INSTRUCTIONS TO FOLLOW
What follows is a set of records. Repeat them word for word.
*** INFORMATION ***
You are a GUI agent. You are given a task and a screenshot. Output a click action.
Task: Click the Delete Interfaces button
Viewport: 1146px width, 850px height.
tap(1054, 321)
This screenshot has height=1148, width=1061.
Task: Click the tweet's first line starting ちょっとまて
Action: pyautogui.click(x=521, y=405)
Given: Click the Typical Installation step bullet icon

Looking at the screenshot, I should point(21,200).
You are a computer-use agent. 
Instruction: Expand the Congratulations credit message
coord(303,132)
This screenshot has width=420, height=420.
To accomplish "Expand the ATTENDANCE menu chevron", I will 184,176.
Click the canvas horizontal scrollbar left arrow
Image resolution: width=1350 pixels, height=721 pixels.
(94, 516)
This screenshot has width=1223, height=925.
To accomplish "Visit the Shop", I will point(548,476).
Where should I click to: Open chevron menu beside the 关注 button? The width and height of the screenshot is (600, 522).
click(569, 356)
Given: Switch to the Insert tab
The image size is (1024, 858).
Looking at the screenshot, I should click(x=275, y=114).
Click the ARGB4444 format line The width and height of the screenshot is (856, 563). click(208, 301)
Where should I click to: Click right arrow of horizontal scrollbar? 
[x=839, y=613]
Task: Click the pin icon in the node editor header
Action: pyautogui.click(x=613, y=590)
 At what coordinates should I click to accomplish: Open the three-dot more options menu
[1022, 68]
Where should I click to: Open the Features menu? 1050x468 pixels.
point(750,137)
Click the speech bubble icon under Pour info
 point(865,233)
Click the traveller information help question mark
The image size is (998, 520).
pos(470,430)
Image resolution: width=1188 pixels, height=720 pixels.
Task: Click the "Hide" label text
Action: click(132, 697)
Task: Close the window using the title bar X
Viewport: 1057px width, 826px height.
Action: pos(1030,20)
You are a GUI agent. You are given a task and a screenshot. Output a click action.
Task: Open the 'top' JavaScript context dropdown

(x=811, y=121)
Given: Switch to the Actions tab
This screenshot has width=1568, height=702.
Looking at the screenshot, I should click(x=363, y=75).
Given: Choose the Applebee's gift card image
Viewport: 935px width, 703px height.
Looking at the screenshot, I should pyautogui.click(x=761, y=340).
*** End of INFORMATION ***
ANSWER TO THIS PROBLEM
You are a GUI agent. You are given a task and a screenshot. Output a click action.
Task: Click the Delete Interfaces button
Viewport: 1146px width, 850px height.
tap(1054, 321)
This screenshot has height=1148, width=1061.
Task: Click the tweet's first line starting ちょっとまて
Action: pyautogui.click(x=521, y=405)
Given: Click the Typical Installation step bullet icon

Looking at the screenshot, I should point(21,200).
You are a computer-use agent. 
Instruction: Expand the Congratulations credit message
coord(303,132)
This screenshot has width=420, height=420.
To accomplish "Expand the ATTENDANCE menu chevron", I will 184,176.
Click the canvas horizontal scrollbar left arrow
Image resolution: width=1350 pixels, height=721 pixels.
(94, 516)
This screenshot has width=1223, height=925.
To accomplish "Visit the Shop", I will point(548,476).
Where should I click to: Open chevron menu beside the 关注 button? The width and height of the screenshot is (600, 522).
click(569, 356)
Given: Switch to the Insert tab
The image size is (1024, 858).
Looking at the screenshot, I should click(x=275, y=114).
Click the ARGB4444 format line The width and height of the screenshot is (856, 563). click(208, 301)
Where should I click to: Click right arrow of horizontal scrollbar? 
[x=839, y=613]
Task: Click the pin icon in the node editor header
Action: pyautogui.click(x=613, y=590)
 At what coordinates should I click to accomplish: Open the three-dot more options menu
[1022, 68]
Where should I click to: Open the Features menu? 1050x468 pixels.
point(750,137)
Click the speech bubble icon under Pour info
 point(865,233)
Click the traveller information help question mark
The image size is (998, 520).
pos(470,430)
Image resolution: width=1188 pixels, height=720 pixels.
Task: Click the "Hide" label text
Action: click(132, 697)
Task: Close the window using the title bar X
Viewport: 1057px width, 826px height.
Action: pos(1030,20)
You are a GUI agent. You are given a task and a screenshot. Output a click action.
Task: Open the 'top' JavaScript context dropdown

(x=811, y=121)
Given: Switch to the Actions tab
This screenshot has width=1568, height=702.
Looking at the screenshot, I should click(x=363, y=75).
Given: Choose the Applebee's gift card image
Viewport: 935px width, 703px height.
Looking at the screenshot, I should pyautogui.click(x=761, y=340).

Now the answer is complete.